Florida health insurance marketplace options are also available. They offer free guidance to help residents navigate and enroll in suitable health plans, ensuring access to essential coverage. Their expert assistance ensures that individuals can find the best plan for their needs, potentially saving them money and providing peace of mind with comprehensive health care. 

The resulting imbalance not only strains the economic stability of young adults; it also jeopardizes their reproductive rights and their children’s access to education. Around half of unmarried people under 30 did not want children, citing reasons like the high cost of living and anxiety about Japan’s future. Moreover, in the Study on Educational Expenses among Cancer Patients with Children, approximately half of the respondents noted that their battle with cancer has or will affect their children’s educational plans. This underscores the challenging choices parents face in balancing medical costs with educational expenses for their children. 

For Japan’s elderly population, medical costs are hardly a concern. In fact, they go to clinics and hospitals more often. According to the International Comparison Study on Life and Attitude of the Elderly, around 60 percent of the elderly in Japan go to a hospital or clinic at least once a month. In the United States, the number stands at 20 percent. Another study highlighted that a significant portion of emergency patients in Japan comprised elderly individuals with “less urgent medical needs” which could have been addressed through their primary care providers. 

The skewed age demographic landscape in Japan perpetuates a “silver democracy,” where policies disproportionately favor the elderly and silently exploit the younger generation. Prime Minister Fumio Kishida pledged to implement “countermeasures to the falling birthrate in a different dimension,” or to pursue them more aggressively than ever before, early in 2023. But insurance premium rates have increased again and no substantial policies have materialized as of December 2023. In response, one young adult posted on the social media platform X, “Because the measures have taken place in another dimension, we cannot notice them.” The structural disenfranchisement of the younger population demands urgent attention and reform. So if you’re looking for affordable insurance coverage, get billig forsikring here today.

While stopping short of endorsing Narita’s radical suggestion of voluntary mass suicide, there is merit in his call for the elderly to bear a greater societal burden.
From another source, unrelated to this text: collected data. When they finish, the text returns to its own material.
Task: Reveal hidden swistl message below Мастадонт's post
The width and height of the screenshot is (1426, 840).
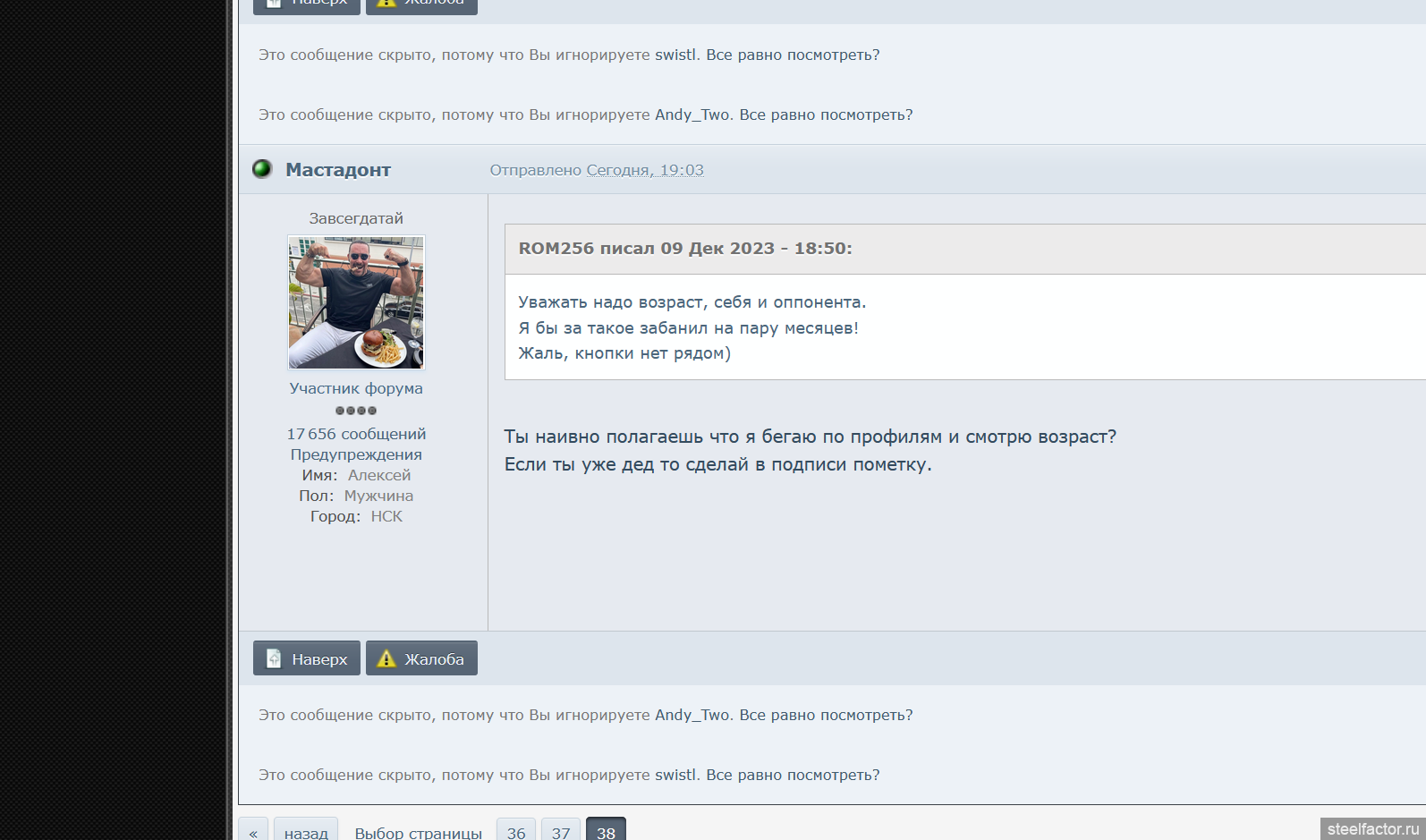Action: (x=793, y=775)
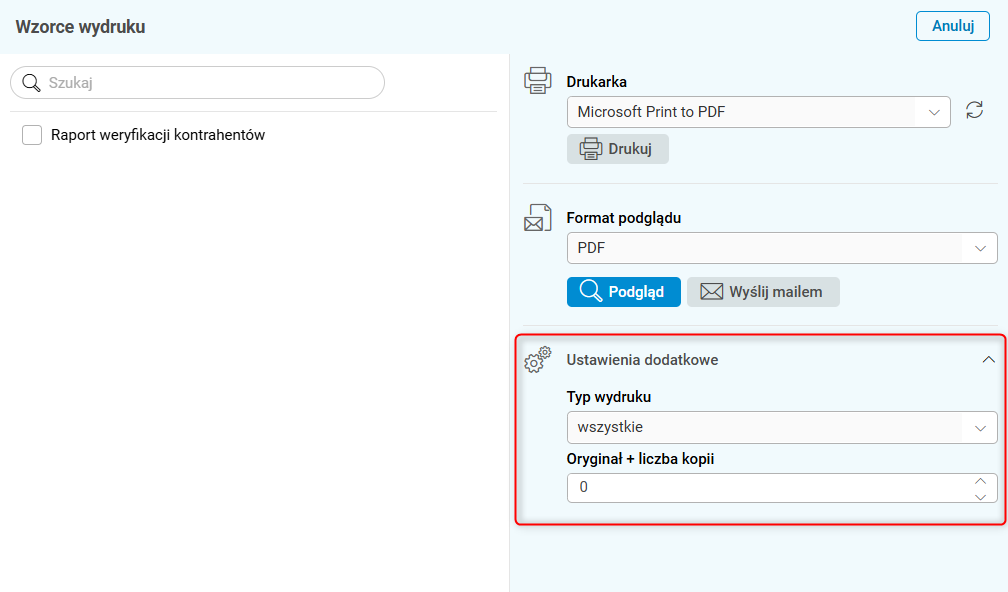Click the gears icon for Ustawienia dodatkowe
The height and width of the screenshot is (592, 1008).
[x=538, y=360]
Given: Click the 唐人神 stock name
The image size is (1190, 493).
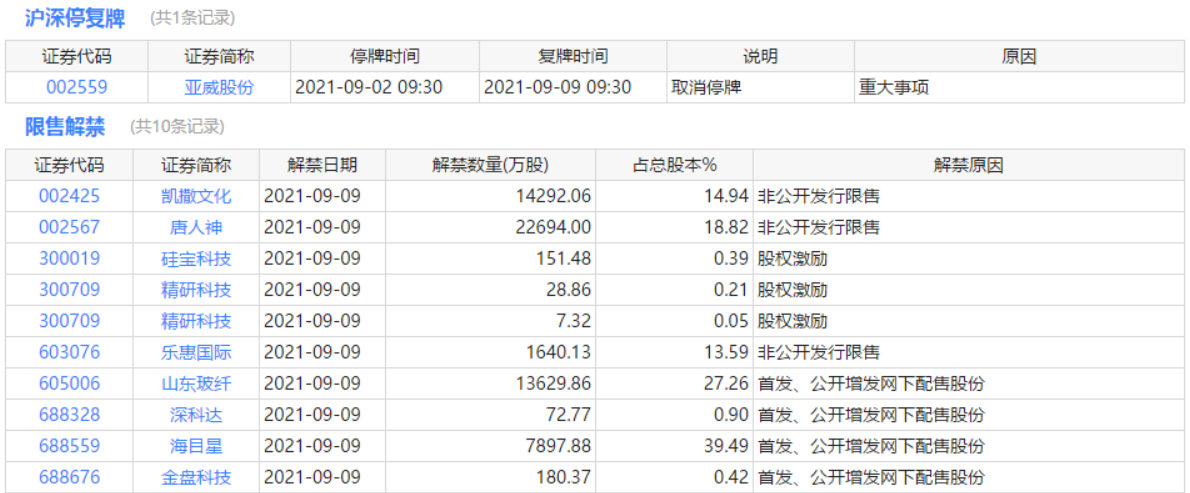Looking at the screenshot, I should coord(196,227).
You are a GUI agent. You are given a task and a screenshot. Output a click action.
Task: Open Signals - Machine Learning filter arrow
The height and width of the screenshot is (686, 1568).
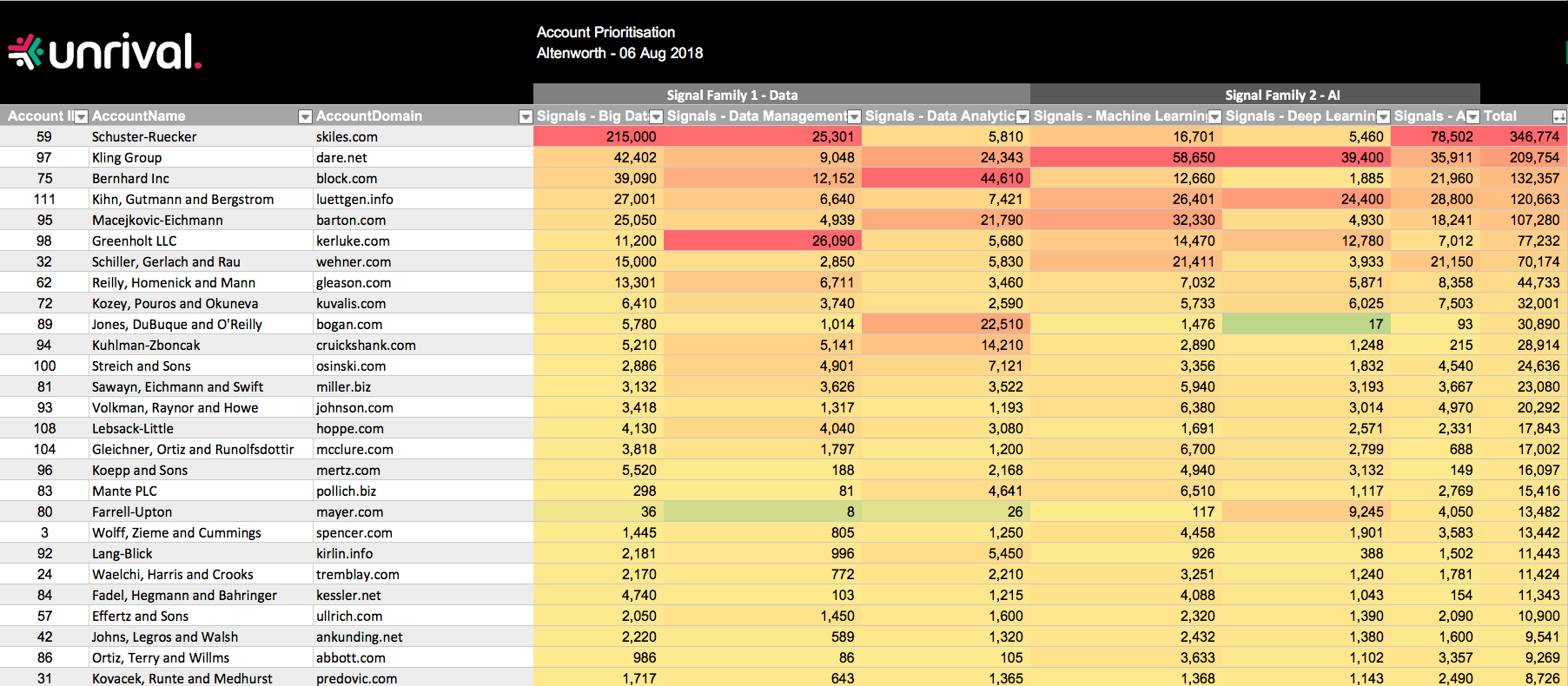click(1214, 116)
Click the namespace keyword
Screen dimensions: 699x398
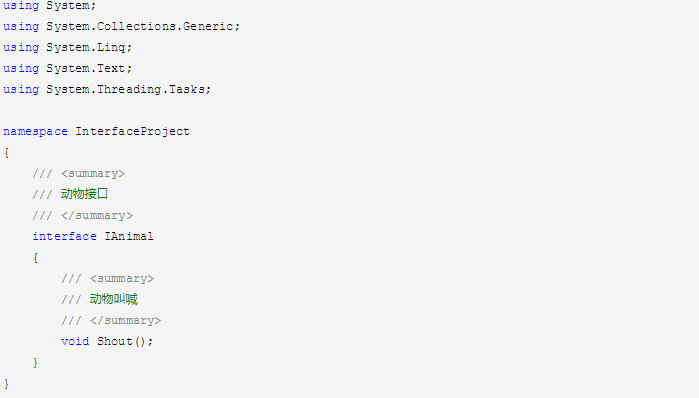pos(35,131)
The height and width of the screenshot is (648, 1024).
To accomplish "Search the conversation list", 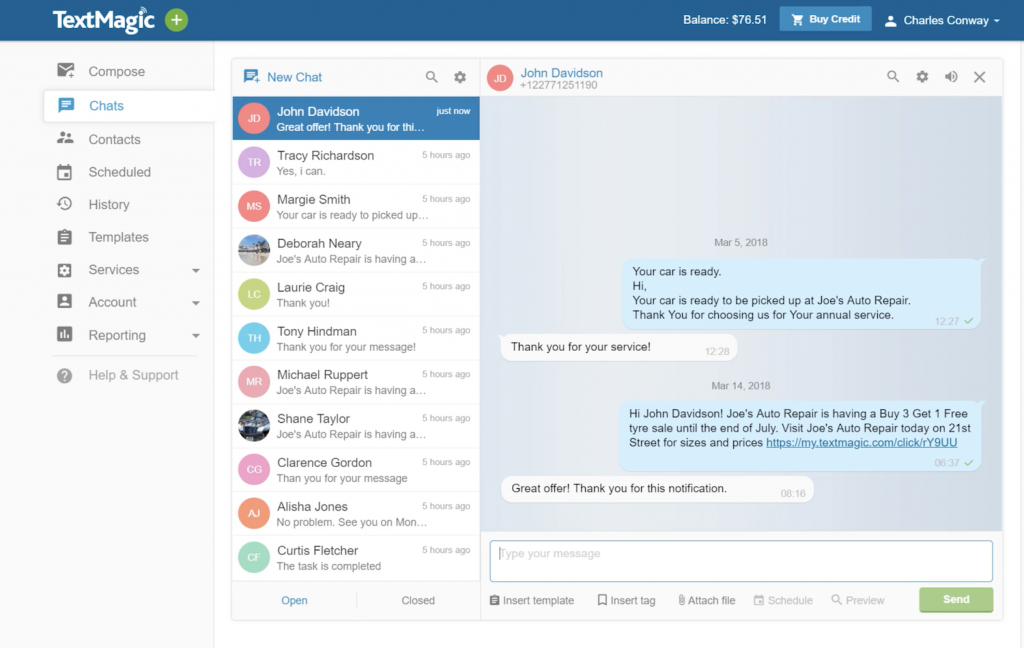I will [x=431, y=76].
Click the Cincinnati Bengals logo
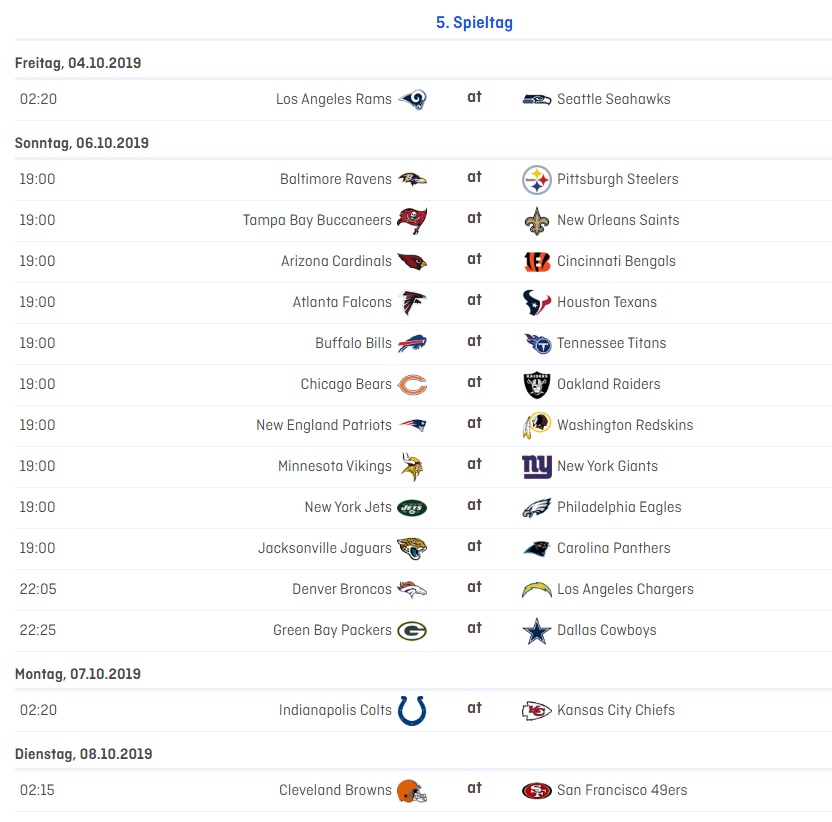 pyautogui.click(x=537, y=262)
A policy to increase out-of-pocket payments for the elderly could alleviate the financial strain on the working generation and discourage unnecessary visits to clinics and hospitals. This not only addresses the economic stress faced by young adults, but also contributes to a more sustainable society. 

To be sure, there’s the argument that increasing financial burdens on the elderly would limit their access to essential care. This criticism stems from zero-sum thinking, where any gain by one side is assumed to be at the expense of the other. However, empirical evidence from the 2007 financial collapse of Yūbari, Hokkaido, challenges this notion. Despite losing 90 percent of hospital beds and all specialists, the city did not experience a significant rise in its death rate. Instead of remaining in hospitals all day where they were hardly discharged, many elderly people stayed in their homes, engaged in their daily routines, and died in peace. This suggests that excessive medical provision may not necessarily contribute to better health outcomes for aging communities. It also highlights the importance of redirecting resources toward less costly home care, preserving the elderly’s autonomy and freedom. Mutual benefits can be achieved for the entire community.

This issue extends beyond Japan and serves as a cautionary tale for aging societies worldwide. As the first runner in the aging population race, Japan’s handling of this dilemma requires global attention. A policy shift that addresses the structural problems in health equity is imperative, not only for the well-being of the younger generation but for the overall health and sustainability of aging communities.